L’uomo che mangiava gli zingari

Da Villa Telesio

“In Almost Every picture #7″, di Erik Kessels e Joep Eljkens

Dalla parete destra del capannone, cemento grigiastro calcaroso, colava un liquido giallastro, forse ruggine. Salvatore spense la sua sigaretta sotto le scarpe lucide e diede un colpetto naïf al suo ciuffo unto, residuo di qualche doccia fa.

La musica gitana era infernale, quel giorno, e il nostro uomo pensò bene di sottolinearlo al Capo: “Capo c’è da impazzive, Cvisto!”. “Hai ragione Salvuzzo, ma ci sono nuovi clienti, voglio stordirli, estasiarli, farli eccitare: pagheranno bene, vedrai”. “Savà, ma io di queste puttane mi sono stufato, non potvemmo cambiave mevcato?”. Ma già il Capo si era allontanato, seguito dalle bestemmie di Salvatore sulla sua incapacità comunicativa. Che bella parola incapacità, che sposalizio con l’aggettivo comunicativa: sua madre sarebbe stata fiera del piccolo Salvuzzo dalla “r” moscia che imparava parole nuove, imparava giorno dopo giorno ad usarle come si confaceva a un venditore di zingare.

Per la cronaca: quel giorno Salvatore vendette Mirella, una delle sue ballerine preferite, a un danese di nome Sigfrido (proprio così: all’italiana) che impazziva per le sue gambe liscie, per quella pancetta così slava, tintinnante.

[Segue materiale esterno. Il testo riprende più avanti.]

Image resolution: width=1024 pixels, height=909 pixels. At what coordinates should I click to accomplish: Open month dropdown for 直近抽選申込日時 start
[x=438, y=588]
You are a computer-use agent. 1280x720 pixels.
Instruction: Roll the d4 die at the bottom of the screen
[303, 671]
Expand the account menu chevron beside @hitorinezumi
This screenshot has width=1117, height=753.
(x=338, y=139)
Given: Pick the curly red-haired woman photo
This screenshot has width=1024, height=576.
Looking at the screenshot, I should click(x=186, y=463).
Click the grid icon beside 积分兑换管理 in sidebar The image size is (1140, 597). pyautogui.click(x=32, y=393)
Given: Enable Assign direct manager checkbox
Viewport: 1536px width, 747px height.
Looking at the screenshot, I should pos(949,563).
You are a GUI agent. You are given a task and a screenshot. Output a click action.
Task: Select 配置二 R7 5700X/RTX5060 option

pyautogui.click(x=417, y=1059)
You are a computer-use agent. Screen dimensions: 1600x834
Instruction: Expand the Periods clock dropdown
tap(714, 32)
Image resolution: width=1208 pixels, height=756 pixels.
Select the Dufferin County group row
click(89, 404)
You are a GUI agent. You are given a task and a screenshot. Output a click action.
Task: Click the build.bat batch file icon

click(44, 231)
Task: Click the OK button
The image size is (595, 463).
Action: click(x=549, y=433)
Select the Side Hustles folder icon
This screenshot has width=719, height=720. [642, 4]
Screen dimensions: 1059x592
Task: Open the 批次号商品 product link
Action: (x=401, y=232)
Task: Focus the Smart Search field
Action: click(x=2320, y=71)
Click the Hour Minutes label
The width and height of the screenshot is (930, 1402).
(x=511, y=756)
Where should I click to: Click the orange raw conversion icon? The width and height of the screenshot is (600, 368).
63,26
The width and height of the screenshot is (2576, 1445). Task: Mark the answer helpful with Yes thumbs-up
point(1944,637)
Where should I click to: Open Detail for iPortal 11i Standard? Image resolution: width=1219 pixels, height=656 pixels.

Dal capannone vicino al loro risuonava stonata musica Yiddish. “Odio gli ebvrei”, pensò andandosene dal Quartiere Vendite il soddisfatto Salvatore, dopo l’ennesima giornata fruttuosa. “Ciao tesovo”, disse non appena la sua piccola figlia bastarda salì in macchina, fresca fresca dalla scuola, come un ovetto perbene.